Stored data
^^^^
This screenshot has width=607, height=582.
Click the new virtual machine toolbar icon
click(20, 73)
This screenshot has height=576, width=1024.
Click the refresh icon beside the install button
^^^^
**Problem description:**
Full transcription, please: every entry, exactly as written.

**Solution to this exercise:**
This screenshot has width=607, height=582.
Click the new virtual machine toolbar icon
click(20, 73)
This screenshot has height=576, width=1024.
Click the refresh icon beside the install button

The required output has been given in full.